Task instructions: Pictures are to be left out, and only the lines from the one with "The width and" through the last line of the listing below are to be repeated exactly.

Task input:

=-=-=

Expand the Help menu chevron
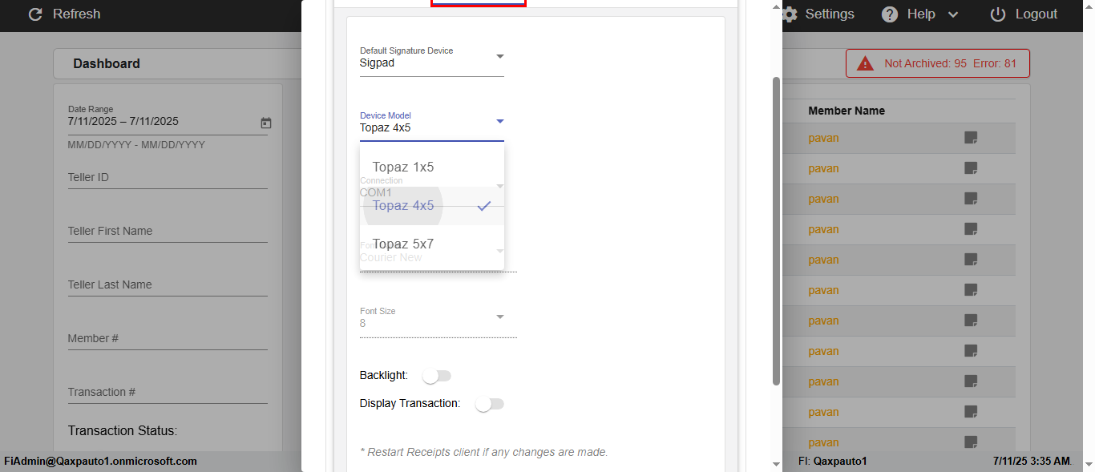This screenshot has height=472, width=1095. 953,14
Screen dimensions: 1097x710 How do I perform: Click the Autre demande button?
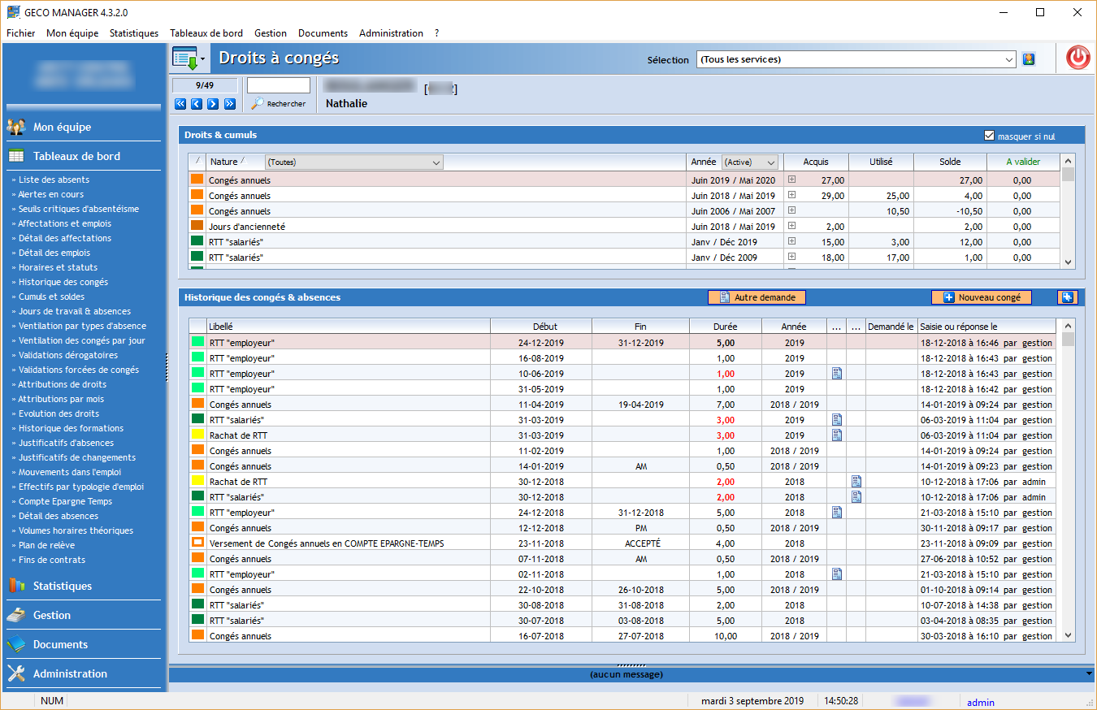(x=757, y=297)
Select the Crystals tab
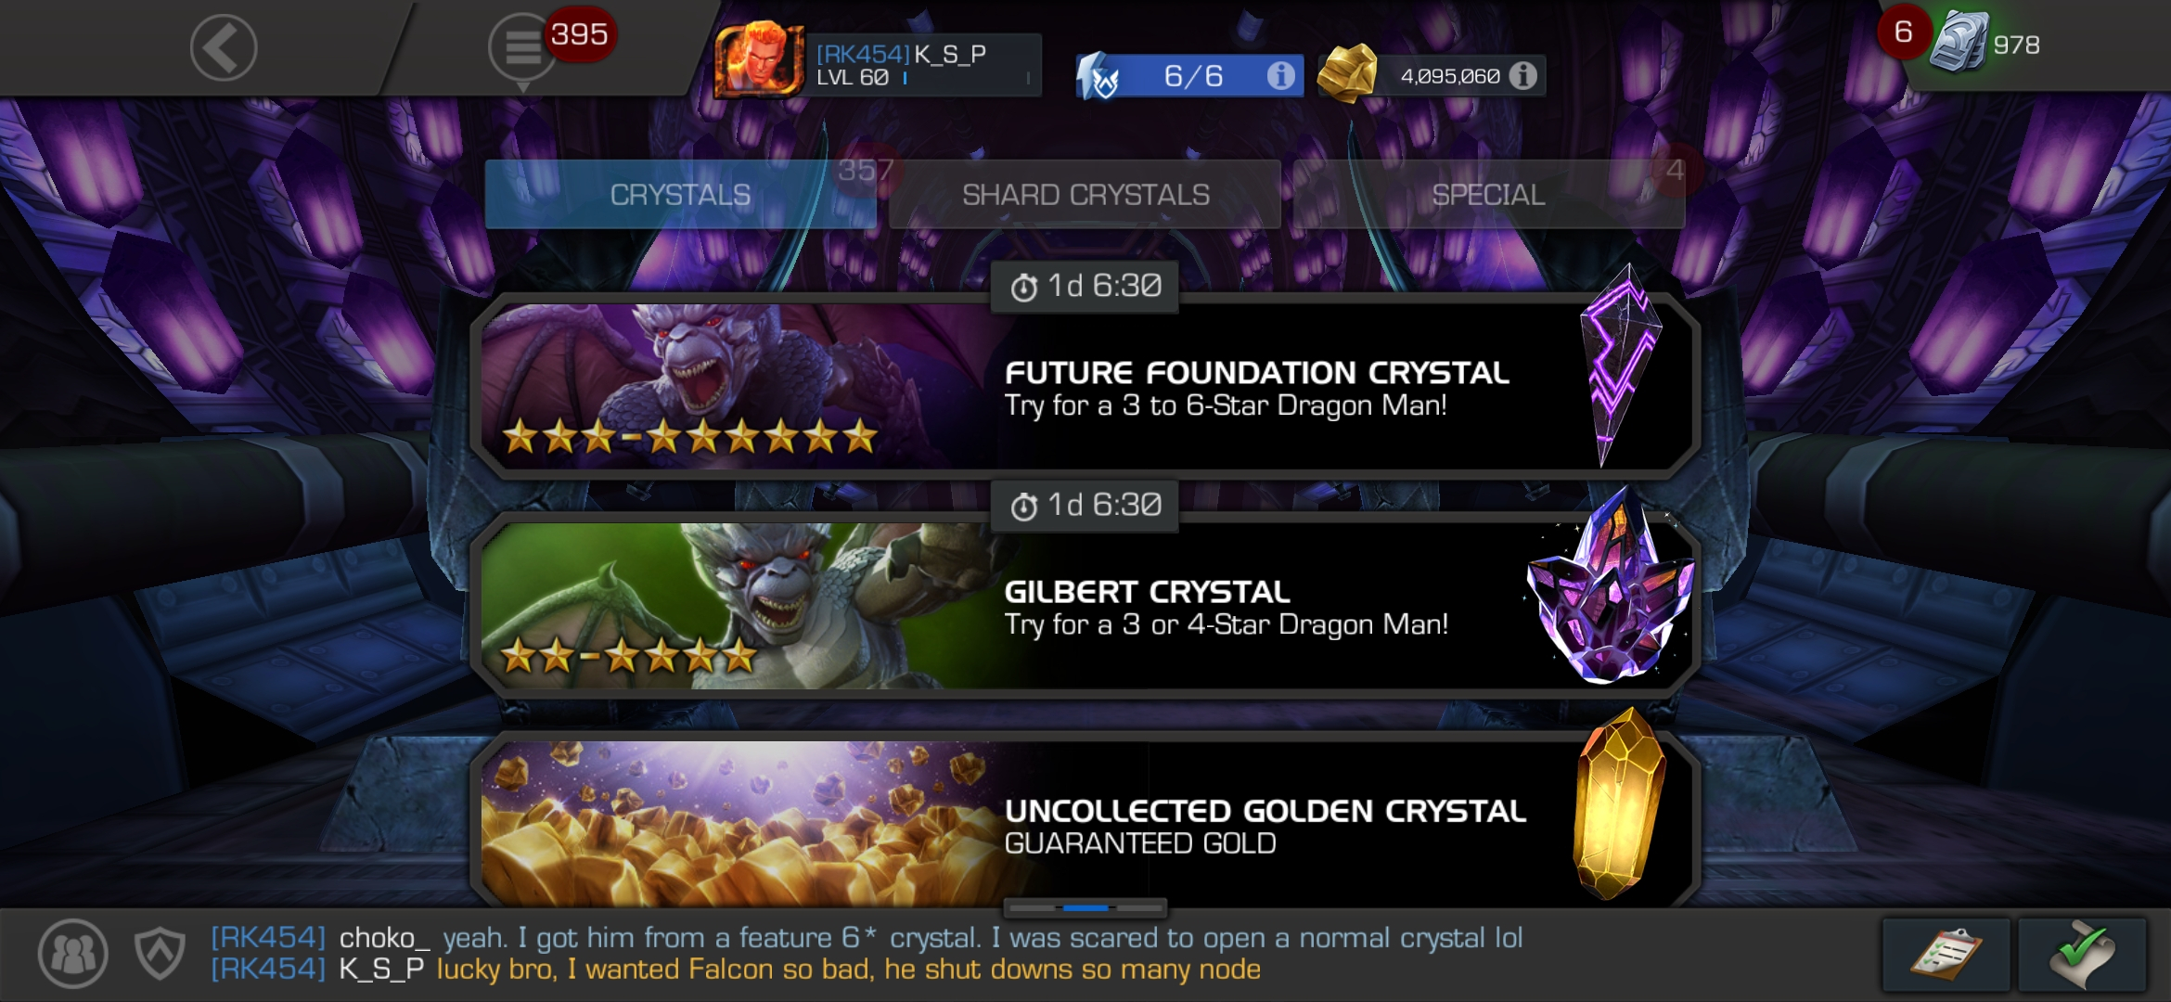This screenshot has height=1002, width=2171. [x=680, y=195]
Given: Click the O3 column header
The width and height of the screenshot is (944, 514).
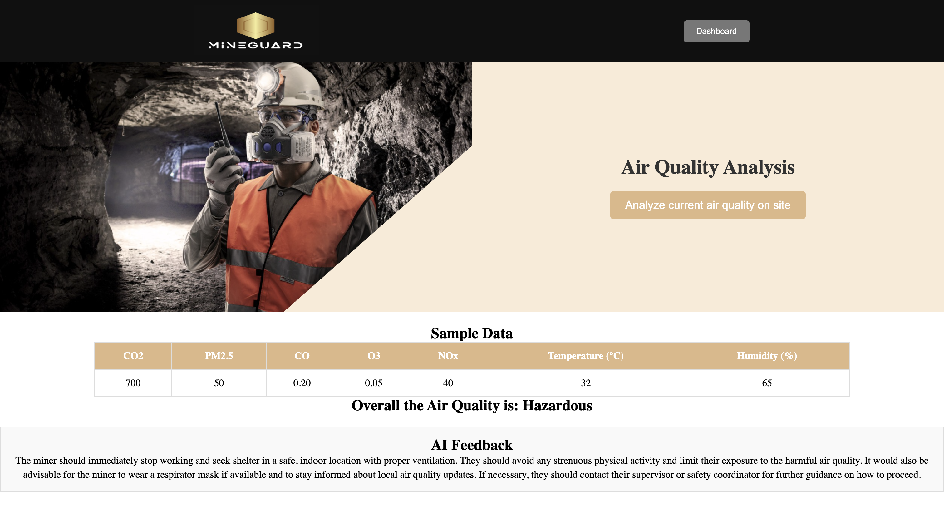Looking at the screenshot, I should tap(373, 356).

=-=-=

Exercise response:
The width and height of the screenshot is (944, 514).
Looking at the screenshot, I should tap(373, 356).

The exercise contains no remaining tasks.